Vignetta di Massimo Cavezzali, dal web.
Cavez ti adoro (e lo sai)

Direte che sto sempre a rimestare nel pozzo dei ricordi e in effetti è un po’ così. Nella rivista settimanale per teenager che ho fatto per vent’anni c’era una rubrichetta di una pagina che si intitolata “Ci piace/Non ci piace”. Consisteva in un elenco di cose che le ragazzine apprezzavano o detestavano, tipo Mi piacciono le spalline/Non mi piacciono i colori spenti oppure Mi piacciono i baci/Non mi piacciono le discussioni.

Chissà come sarebbe ora quella rubrichetta. Ci pensavo ieri e riflettevo che fare una lista di cose gradite e non amate sarebbe divertente.

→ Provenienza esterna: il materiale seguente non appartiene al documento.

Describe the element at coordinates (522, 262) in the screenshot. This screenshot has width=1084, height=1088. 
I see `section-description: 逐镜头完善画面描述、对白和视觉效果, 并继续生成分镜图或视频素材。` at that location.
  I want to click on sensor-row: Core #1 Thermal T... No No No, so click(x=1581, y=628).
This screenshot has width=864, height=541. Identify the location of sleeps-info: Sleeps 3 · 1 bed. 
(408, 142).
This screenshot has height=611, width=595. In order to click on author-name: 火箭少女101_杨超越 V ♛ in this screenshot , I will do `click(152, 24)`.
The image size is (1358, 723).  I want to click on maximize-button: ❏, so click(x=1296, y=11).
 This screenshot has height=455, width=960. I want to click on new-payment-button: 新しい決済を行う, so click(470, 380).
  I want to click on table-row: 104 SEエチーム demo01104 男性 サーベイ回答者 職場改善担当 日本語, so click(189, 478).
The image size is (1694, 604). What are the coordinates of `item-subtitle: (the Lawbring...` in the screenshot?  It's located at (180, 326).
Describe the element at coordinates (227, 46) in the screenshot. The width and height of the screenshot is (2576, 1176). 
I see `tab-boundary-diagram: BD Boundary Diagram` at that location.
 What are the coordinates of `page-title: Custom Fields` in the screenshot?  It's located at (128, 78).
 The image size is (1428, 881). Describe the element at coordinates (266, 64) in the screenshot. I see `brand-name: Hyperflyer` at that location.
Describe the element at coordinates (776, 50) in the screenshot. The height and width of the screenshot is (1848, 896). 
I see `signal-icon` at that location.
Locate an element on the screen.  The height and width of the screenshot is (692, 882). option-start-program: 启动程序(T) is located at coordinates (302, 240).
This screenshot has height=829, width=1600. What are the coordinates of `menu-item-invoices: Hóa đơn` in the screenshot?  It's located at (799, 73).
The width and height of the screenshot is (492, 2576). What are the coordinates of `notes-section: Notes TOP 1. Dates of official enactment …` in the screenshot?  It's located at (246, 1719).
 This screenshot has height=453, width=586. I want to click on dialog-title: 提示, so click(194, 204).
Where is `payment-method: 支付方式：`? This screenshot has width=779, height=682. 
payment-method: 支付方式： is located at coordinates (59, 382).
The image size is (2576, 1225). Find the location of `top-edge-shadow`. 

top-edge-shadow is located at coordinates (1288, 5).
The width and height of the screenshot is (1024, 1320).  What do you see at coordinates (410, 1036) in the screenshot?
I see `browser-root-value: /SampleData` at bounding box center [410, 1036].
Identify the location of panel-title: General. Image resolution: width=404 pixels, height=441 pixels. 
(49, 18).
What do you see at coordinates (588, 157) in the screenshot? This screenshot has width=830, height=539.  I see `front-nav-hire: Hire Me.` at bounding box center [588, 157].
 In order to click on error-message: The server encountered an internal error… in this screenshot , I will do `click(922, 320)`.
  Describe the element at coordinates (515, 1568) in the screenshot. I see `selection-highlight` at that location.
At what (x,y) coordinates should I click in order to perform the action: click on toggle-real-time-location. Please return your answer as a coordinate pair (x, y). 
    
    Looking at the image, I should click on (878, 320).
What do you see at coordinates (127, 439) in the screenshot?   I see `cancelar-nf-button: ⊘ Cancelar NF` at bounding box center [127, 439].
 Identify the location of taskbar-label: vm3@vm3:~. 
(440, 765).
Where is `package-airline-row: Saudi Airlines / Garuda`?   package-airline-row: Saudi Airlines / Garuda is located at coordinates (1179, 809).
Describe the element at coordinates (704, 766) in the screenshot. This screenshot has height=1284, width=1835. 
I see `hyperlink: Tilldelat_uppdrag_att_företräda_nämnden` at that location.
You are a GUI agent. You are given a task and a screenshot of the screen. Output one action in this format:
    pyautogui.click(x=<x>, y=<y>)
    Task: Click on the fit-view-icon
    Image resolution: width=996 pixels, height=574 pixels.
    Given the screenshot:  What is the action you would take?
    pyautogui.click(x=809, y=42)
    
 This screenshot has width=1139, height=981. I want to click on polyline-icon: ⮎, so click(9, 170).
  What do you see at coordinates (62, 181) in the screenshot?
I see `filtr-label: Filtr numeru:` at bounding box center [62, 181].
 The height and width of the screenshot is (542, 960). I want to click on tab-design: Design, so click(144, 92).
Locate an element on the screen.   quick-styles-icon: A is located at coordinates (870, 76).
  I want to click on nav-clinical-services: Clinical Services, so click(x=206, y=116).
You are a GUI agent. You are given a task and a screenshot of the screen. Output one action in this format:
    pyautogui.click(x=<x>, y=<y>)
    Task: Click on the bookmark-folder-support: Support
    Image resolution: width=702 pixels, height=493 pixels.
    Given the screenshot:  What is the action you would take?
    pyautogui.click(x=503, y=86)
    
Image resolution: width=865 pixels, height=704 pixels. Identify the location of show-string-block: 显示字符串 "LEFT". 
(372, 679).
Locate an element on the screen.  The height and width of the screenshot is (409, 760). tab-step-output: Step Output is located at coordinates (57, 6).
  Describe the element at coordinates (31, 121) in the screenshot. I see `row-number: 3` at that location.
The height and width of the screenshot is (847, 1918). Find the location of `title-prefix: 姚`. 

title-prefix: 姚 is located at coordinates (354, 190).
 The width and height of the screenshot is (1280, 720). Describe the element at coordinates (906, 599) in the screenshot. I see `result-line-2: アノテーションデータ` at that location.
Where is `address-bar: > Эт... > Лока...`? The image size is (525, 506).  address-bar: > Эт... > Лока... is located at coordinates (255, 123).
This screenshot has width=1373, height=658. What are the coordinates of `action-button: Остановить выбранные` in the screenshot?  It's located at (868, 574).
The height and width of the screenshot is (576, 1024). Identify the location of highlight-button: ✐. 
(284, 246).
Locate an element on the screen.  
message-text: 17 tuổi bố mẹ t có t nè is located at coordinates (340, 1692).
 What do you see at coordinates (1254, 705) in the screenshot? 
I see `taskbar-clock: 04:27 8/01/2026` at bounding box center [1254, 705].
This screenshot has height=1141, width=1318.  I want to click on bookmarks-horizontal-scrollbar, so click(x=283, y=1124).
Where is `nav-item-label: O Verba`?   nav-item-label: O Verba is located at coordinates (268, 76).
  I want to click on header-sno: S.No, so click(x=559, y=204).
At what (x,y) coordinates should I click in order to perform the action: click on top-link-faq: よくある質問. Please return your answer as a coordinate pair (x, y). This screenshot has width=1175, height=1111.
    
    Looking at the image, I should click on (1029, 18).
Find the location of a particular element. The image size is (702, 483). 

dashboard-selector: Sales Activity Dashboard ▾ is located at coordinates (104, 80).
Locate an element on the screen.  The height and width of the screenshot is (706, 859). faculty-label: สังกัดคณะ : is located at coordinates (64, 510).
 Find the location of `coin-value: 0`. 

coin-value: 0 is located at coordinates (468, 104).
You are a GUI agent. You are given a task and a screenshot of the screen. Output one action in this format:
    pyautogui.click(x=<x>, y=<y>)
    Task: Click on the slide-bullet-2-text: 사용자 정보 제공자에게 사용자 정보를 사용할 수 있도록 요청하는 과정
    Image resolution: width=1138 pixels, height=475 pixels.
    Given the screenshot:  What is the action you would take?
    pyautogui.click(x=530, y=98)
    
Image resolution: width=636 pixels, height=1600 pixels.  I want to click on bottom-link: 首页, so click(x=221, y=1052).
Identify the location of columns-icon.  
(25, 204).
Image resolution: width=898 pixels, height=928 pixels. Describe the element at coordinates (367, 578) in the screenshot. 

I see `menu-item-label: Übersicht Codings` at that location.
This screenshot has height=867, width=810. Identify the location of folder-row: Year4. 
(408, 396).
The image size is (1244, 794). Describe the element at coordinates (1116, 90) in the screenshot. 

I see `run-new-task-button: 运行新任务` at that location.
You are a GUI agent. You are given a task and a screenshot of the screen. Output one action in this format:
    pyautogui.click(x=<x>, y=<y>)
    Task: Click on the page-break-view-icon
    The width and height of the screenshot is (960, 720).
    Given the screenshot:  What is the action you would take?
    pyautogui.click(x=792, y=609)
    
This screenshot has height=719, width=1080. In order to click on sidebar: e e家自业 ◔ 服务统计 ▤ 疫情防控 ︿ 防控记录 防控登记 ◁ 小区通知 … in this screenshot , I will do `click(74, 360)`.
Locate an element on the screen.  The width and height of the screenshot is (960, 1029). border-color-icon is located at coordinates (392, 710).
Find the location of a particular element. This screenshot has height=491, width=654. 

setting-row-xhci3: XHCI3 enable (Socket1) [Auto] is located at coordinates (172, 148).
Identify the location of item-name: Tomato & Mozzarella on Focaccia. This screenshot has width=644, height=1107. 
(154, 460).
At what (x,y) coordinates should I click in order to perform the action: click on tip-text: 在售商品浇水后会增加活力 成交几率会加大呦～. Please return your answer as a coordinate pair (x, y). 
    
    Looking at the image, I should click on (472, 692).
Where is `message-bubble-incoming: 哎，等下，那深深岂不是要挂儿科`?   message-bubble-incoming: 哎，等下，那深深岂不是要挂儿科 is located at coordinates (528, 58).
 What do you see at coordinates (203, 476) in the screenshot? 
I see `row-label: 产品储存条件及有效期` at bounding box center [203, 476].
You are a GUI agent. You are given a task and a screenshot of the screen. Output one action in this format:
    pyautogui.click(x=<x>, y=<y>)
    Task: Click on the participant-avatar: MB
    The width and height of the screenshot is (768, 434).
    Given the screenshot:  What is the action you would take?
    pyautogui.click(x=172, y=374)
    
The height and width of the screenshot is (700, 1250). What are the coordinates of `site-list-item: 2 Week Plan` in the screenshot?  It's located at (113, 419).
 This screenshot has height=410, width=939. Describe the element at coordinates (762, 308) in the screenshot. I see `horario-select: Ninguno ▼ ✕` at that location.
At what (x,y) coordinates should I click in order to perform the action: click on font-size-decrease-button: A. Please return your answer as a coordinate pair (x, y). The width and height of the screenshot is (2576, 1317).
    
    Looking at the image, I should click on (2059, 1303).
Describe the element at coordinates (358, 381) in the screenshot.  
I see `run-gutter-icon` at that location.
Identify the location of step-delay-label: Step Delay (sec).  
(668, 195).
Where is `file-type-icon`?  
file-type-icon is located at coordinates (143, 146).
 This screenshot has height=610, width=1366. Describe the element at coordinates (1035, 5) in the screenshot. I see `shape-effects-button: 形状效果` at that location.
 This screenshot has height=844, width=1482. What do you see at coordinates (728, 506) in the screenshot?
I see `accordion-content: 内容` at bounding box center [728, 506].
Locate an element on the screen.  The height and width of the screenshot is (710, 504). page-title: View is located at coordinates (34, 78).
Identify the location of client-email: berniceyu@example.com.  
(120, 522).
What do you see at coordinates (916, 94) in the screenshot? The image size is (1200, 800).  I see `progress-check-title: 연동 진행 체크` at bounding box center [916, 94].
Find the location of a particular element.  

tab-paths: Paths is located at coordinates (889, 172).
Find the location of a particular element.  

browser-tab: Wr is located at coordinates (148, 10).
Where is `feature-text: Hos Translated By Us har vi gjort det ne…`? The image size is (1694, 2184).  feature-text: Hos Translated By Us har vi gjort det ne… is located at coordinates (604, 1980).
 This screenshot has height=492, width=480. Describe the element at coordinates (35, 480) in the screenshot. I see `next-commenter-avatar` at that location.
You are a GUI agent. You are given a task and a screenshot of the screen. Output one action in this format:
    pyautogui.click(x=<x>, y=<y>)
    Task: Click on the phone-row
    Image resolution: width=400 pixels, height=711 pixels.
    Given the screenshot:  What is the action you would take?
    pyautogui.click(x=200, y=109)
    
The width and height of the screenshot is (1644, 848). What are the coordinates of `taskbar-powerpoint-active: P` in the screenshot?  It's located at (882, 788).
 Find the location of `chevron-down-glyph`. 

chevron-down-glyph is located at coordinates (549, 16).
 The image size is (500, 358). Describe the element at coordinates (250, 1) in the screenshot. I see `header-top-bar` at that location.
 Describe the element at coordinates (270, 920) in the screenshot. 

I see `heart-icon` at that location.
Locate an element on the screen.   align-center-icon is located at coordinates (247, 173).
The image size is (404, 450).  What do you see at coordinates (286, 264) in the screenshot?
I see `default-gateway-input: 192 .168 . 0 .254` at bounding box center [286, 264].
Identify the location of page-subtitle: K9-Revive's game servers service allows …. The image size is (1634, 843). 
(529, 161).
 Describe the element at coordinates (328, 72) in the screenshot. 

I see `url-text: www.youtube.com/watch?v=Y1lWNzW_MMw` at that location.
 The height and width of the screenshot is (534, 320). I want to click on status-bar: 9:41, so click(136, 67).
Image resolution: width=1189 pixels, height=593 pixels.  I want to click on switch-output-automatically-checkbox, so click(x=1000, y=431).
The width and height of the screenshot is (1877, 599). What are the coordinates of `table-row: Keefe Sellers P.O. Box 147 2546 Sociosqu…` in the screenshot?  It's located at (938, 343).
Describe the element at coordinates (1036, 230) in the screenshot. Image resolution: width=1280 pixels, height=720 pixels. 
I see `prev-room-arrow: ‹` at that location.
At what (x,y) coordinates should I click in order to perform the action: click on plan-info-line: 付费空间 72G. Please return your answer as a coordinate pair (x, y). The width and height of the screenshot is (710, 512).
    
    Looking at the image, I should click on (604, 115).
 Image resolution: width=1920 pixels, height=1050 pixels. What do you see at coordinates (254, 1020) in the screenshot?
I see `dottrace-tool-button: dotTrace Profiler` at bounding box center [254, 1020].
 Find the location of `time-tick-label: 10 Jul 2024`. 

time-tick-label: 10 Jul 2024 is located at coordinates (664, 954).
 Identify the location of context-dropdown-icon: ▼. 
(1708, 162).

E quindi… i dodici MP/NMP del mese.

MI PIACE

  • L’odore della mia cana bassotta Spilla, un misto di biscotto Gentilini e salame Milano.
  • L’odore dell’aria fresca del mattino presto, quando devo uscire alle 6 e mezzo ma prima passo al bar per un caffè.
  • Leggere la sera tardi raggomitolata nel letto.
  • Ascoltare musica anni 80 (ma anche 70 e 60) a volume alto.
  • Fare il pisolino pomeridiano dalle 14,30 alle 15 (con cani accollati).
  • Ridere con gli sketch di Lillo e Greg.
  • Guardare le serie assurde. Ora sono in fissa con Snowpiercer e American Gods.
  • Andare al Teatro Sistina a vedere i musical (quando si potrà).
  • Passeggiare in montagna.
  • L’angolo tondo della pizza bianca.
  • I messaggi inaspettati e carini su whatsapp.
  • Cantare pezzetti di canzoni saltando da un brano ad un altro mentre riordino casa.

NON MI PIACE

  • I cacciatori e i bracconieri.
  • La trap, il rap, l’autotune, il reggaeton.
  • La carne e tutto ciò che è stato vivo e finisce nel piatto.
  • Misurarmi le cose dello scorso anno e vedere che mi stanno strette.
  • Farmi prendere dalla pigrizia.
  • Vedere la ricrescita grigia dei capelli.
  • Fare i bilanci. Ce n’avessi uno positivo, oh.
  • I dolci con la glassa di zucchero.
  • I posti affollati e la metropolitana.
  • Chi guida guardando il cellulare.
  • Il tartufo e l’odore che ha.
  • L’orrido sogno ricorrente in cui continuo a lavorare pur sapendo che sono stata licenziata, oppure vedo tutti gli altri che lavorano e mi guardano con imbarazzo perchè sanno che sono stata licenziata. Argh!